■ Aim ■
Put the lines of the entries below into a numbered list, starting with the line that contains "Task: Select the Entity radio button" and running through the end of the entries, both ends included. Leave out any blank lines.

======== Supplied material

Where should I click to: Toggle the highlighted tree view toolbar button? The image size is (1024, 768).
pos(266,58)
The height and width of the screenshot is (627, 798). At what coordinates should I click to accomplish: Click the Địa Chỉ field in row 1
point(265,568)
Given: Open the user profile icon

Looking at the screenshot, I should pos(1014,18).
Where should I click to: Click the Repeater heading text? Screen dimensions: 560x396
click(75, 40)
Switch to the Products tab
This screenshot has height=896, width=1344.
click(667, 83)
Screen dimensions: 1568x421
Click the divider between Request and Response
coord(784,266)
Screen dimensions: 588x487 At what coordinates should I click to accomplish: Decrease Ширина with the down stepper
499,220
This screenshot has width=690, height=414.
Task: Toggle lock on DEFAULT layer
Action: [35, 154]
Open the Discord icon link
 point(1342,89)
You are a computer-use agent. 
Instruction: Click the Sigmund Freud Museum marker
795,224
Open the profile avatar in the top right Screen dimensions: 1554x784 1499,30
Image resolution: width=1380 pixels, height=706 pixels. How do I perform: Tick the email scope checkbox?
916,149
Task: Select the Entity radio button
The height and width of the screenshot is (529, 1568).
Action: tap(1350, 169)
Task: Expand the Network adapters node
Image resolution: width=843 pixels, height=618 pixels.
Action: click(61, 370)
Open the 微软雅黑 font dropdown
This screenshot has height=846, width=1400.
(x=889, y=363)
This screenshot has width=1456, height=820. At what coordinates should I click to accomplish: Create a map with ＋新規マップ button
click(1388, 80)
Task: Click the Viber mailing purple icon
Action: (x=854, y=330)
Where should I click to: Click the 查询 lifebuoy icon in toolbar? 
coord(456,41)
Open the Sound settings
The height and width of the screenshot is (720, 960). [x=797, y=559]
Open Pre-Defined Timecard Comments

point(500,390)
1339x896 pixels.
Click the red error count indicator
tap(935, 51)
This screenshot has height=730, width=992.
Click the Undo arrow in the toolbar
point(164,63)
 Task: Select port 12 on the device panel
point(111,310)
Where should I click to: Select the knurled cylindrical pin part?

================

■ Solution ■
1. Task: Select the Entity radio button
2. The height and width of the screenshot is (529, 1568).
3. Action: tap(1350, 169)
4. Task: Expand the Network adapters node
5. Image resolution: width=843 pixels, height=618 pixels.
6. Action: click(61, 370)
7. Open the 微软雅黑 font dropdown
8. This screenshot has height=846, width=1400.
9. (x=889, y=363)
10. This screenshot has width=1456, height=820. At what coordinates should I click to accomplish: Create a map with ＋新規マップ button
11. click(1388, 80)
12. Task: Click the Viber mailing purple icon
13. Action: (x=854, y=330)
14. Where should I click to: Click the 查询 lifebuoy icon in toolbar? 
15. coord(456,41)
16. Open the Sound settings
17. The height and width of the screenshot is (720, 960). [x=797, y=559]
18. Open Pre-Defined Timecard Comments
19. point(500,390)
20. 1339x896 pixels.
21. Click the red error count indicator
22. tap(935, 51)
23. This screenshot has height=730, width=992.
24. Click the Undo arrow in the toolbar
25. point(164,63)
26.  Task: Select port 12 on the device panel
27. point(111,310)
28. Where should I click to: Select the knurled cylindrical pin part?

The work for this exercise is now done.